### TEXT PROVIDED

════

Shortest-Path FFT: Optimal SIMD Instruction
Scheduling via Graph Search

Mohamed Amine Bergach
Illumina, San Diego, CA, USA
[email protected]

Abstract

An $N$ -point FFT admits many valid implementations that differ in radix choice, stage ordering, and register-blocking strategy. These alternatives use different SIMD instruction mixes with different latencies, yet produce the same mathematical result. We show that finding the fastest implementation is a shortest-path problem on a directed acyclic graph.

We formalize two variants of this graph. In the context-free model, nodes represent computation stages and edge weights are independently measured instruction costs. In the context-aware model, nodes are expanded to encode the predecessor edge type, so that edge weights capture inter-operation correlations such as cache warming—the cost of operation B depends on which operation A preceded it. This addresses a limitation identified but deliberately bypassed by FFTW (Frigo and Johnson, 1998): that optimal-substructure assumptions break down “because of the different states of the cache.”

Applied to Apple M1 NEON, the context-free Dijkstra finds an arrangement at 22.1 GFLOPS (74% of optimal). The context-aware Dijkstra discovers $\text{R4}\to\text{R2}\to\text{R4}\to\text{R4}\to\text{Fused-8}$ at 29.8 GFLOPS—a $5.2\times$ improvement over pure radix-2 and 34% faster than the context-free result. This arrangement includes a radix-2 pass sandwiched between radix-4 passes, exploiting cache residuals that only exist in context. No context-free search can discover this.

════

Recorded data
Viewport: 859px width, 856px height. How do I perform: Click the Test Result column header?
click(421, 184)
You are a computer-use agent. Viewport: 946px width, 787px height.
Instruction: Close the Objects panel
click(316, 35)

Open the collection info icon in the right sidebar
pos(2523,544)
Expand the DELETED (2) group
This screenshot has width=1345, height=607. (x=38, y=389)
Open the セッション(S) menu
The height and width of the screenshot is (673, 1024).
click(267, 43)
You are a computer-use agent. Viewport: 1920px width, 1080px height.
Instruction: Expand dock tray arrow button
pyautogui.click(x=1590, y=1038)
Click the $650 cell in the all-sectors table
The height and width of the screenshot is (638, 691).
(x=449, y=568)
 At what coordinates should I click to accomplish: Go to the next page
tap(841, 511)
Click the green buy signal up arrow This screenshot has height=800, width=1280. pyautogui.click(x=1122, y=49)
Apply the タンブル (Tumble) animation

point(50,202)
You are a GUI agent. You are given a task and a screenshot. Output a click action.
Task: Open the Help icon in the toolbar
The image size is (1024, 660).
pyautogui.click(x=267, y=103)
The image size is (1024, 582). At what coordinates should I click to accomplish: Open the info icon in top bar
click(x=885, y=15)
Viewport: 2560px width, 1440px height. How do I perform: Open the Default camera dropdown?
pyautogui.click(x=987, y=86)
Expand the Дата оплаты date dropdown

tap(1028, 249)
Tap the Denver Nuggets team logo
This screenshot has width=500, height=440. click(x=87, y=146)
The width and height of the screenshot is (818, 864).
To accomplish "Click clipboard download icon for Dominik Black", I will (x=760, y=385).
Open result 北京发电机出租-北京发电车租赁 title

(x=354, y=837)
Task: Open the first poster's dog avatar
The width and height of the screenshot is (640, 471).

════

### REQUIRED ACTIONS
1. Answer the following from the abstract:
(a) In the context-aware model, what do the expanded nodes encode?
(b) What throughput does the context-free Dijkstra reach on Apple M1 NEON?
(c) By what percentage is the context-aware result faster than the context-free result?
2. Retype the stretch of the abstract from "Shortest-Path FFT: Optimal" through "directed acyclic graph.".

### PER-TASK ANSWERS
1.
(a) The predecessor edge type.
(b) 22.1 GFLOPS (74% of optimal).
(c) 34%.

2.
Shortest-Path FFT: Optimal SIMD Instruction
Scheduling via Graph Search

Mohamed Amine Bergach
Illumina, San Diego, CA, USA
[email protected]

Abstract

An $N$ -point FFT admits many valid implementations that differ in radix choice, stage ordering, and register-blocking strategy. These alternatives use different SIMD instruction mixes with different latencies, yet produce the same mathematical result. We show that finding the fastest implementation is a shortest-path problem on a directed acyclic graph.